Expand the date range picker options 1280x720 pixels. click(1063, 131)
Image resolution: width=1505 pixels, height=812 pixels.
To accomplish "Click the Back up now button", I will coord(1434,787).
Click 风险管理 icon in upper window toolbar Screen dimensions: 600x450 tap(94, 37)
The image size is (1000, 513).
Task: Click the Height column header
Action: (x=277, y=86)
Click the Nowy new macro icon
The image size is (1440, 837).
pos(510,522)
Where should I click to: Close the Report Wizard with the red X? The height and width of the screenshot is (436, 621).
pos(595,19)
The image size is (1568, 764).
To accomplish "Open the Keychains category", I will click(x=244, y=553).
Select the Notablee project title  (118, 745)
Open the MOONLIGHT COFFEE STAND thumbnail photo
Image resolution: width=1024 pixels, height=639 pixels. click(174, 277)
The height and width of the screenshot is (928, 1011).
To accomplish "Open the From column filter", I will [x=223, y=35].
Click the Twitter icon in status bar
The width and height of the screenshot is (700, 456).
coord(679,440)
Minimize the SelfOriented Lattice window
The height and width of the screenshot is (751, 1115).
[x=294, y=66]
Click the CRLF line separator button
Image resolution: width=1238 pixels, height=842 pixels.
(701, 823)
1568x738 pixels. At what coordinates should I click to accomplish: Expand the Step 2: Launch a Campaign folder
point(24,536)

▶ Goal
Write out every one of the lines above exactly as they appear.

▶ Solution for this exercise
Expand the date range picker options 1280x720 pixels. click(1063, 131)
Image resolution: width=1505 pixels, height=812 pixels.
To accomplish "Click the Back up now button", I will coord(1434,787).
Click 风险管理 icon in upper window toolbar Screen dimensions: 600x450 tap(94, 37)
The image size is (1000, 513).
Task: Click the Height column header
Action: (x=277, y=86)
Click the Nowy new macro icon
The image size is (1440, 837).
pos(510,522)
Where should I click to: Close the Report Wizard with the red X? The height and width of the screenshot is (436, 621).
pos(595,19)
The image size is (1568, 764).
To accomplish "Open the Keychains category", I will click(x=244, y=553).
Select the Notablee project title  (118, 745)
Open the MOONLIGHT COFFEE STAND thumbnail photo
Image resolution: width=1024 pixels, height=639 pixels. click(174, 277)
The height and width of the screenshot is (928, 1011).
To accomplish "Open the From column filter", I will [x=223, y=35].
Click the Twitter icon in status bar
The width and height of the screenshot is (700, 456).
coord(679,440)
Minimize the SelfOriented Lattice window
The height and width of the screenshot is (751, 1115).
[x=294, y=66]
Click the CRLF line separator button
Image resolution: width=1238 pixels, height=842 pixels.
(701, 823)
1568x738 pixels. At what coordinates should I click to accomplish: Expand the Step 2: Launch a Campaign folder
point(24,536)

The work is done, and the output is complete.